This is the Strange and Marvelous story of Ajeeb, the Greatest Wonder Ever Invented,  whose "movements are so life-like that it is difficult to believe that it is not endowed with life."

 

     Built by Charles Hopper, a Bristol cabinet maker, in 1865,  Ajeeb  (or Aheeb) was made to resemble Kempelen's famous automaton, the Turk, which had been destroyed in a fire in Philadelphia just eleven years prior to Hooper's start on the project  This life-size figure was operated by several of both chess and checker masters including Constant Ferdinand Burille. He played 900+ games and lost only three times and never lost a checker game. Between 1893 and 1900 it was operated by Harry Nelson Pillsbury. In the Eden Museum at Twenty-third Street in New York City, it would play either a game checkers for a dime or a game of chess for 25 cents. Notable opponents of Ajeeb included Teddy Roosevelt, Harry Houdini, Admiral Dewey, Henry and Sarah Bernhardt and O. Henry. 

Standing about 10 feet in height, Ajeeb was first exhibited at the Royal Polytechnic Institute in London in 1868.  Between 1868 and 1876 it was on show at the London Crystal Palace.  It played at Breslau, Dresden, Leipzig, Hanover, Magdeburg, Cologne, Elbefeld, Dusseldorf, Frankfurt and Wiesbaden and over 100,000  people viewed it in Berlin during a three month period.  After Germany,  it visited Brussels and Paris. Here Zukertort is said to have played against it. Rosenthal played it twice, winning one and losing one.  In 1885 Ajeeb visited New York, Minneapolis, Chicago and Kansas City.  Both Charles F. Moehle and Charles Francis Barker, the U.S. checkers champion, operated the automaton in turn.

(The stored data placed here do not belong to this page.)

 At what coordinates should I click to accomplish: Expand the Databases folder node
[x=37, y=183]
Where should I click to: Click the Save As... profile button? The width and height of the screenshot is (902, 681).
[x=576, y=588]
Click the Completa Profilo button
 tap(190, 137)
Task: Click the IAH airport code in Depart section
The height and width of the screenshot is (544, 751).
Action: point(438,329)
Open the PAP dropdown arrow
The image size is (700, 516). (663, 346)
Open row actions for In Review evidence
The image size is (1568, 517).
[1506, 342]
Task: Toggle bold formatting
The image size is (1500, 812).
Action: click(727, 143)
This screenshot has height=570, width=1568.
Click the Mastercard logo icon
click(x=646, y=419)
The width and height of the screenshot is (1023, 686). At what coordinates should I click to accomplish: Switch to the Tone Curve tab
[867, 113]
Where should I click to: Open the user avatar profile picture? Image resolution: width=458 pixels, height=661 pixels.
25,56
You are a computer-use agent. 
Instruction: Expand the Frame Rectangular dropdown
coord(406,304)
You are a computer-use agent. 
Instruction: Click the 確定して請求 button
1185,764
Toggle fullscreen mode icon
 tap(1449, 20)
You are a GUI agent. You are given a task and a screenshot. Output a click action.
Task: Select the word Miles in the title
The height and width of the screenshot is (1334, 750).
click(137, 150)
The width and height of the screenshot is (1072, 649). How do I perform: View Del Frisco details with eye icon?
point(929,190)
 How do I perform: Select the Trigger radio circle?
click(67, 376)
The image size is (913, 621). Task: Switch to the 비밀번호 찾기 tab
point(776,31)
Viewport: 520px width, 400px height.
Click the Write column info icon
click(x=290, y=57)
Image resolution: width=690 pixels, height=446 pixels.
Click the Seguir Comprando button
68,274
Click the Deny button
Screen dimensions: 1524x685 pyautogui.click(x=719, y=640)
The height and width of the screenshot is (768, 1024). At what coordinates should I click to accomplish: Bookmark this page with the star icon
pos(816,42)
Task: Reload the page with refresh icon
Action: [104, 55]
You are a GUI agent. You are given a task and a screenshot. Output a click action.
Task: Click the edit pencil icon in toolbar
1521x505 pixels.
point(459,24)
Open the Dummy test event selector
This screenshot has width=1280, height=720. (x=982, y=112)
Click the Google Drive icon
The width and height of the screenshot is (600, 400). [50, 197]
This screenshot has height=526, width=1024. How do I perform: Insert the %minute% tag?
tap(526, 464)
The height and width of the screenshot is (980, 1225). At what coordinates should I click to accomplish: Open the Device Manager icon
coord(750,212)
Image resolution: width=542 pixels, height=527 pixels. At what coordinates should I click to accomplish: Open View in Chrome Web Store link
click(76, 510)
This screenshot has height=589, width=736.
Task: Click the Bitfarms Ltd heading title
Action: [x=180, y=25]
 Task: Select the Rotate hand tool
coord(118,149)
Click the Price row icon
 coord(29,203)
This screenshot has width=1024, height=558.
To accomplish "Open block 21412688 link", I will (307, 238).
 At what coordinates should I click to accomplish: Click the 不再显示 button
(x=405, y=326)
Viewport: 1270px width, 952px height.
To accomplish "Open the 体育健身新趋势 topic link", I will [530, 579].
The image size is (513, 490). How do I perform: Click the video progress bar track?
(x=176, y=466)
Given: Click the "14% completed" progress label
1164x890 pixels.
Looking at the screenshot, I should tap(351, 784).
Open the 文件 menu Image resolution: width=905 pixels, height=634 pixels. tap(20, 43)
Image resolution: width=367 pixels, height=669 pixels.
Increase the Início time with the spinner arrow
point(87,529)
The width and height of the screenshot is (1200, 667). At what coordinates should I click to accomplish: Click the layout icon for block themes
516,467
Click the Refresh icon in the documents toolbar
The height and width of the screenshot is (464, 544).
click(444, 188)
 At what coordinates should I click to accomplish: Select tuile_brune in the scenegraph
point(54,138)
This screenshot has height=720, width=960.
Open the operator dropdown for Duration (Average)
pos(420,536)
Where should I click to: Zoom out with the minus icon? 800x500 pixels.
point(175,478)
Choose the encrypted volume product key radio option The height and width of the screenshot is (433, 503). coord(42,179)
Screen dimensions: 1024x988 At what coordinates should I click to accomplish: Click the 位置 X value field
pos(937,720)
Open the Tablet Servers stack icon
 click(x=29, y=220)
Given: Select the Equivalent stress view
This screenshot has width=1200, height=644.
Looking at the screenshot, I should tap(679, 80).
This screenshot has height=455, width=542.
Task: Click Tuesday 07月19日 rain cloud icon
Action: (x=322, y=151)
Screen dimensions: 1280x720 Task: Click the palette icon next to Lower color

Hooper sold Ajeeb to Emma Haddera, a ticket seller at the Musée who had long admired Ajeeb  (she then married James Smith, an assistant manager of the Musée. and gave him half interest in the dummy)  and retired to England in 1895.  When the Eden Musée closed in 1915,  Smith set up the automaton at Coney Island where the operator was Sam Gonotsky.  Smith required that Gonotsky take on an apprentice to learn the ropes of how Ajeeb worked. Once [so it's said] when a poor loser shot Ajeeb in the torso and it was supposed that the operator was wounded. However Gonotsky, Smith, and several others knew that the  Gotski's apprentice had been killed. To cover up for there still successful automaton, they got rid of the apprentice's body and managed to keep the secret since the appentice, like many carnival employees, was a transient.   Sam Gonotsky  quit, believing he heard strange occurrences from inside Ajeeb with the automaton moving on its own accord.  Sam got involvled working for magicians behind the scenes in New York dinner clubs. Around 1926 Sam, now old,  became friends with fellow stagehand  named Gustav Burzendt, who claimed to be a distant relative of von Kempelens and who, because of that supposed relationship, had developed an interest in automatons.  Gonotsky's paranoia made him believe that Burzendt suspected his crime.  Sam Gonotsky just up and dropped out of sight. While Gustav Burzendt, who tried to purchase the automaton but couldn't come up with the money, planned, but failed, to steal it.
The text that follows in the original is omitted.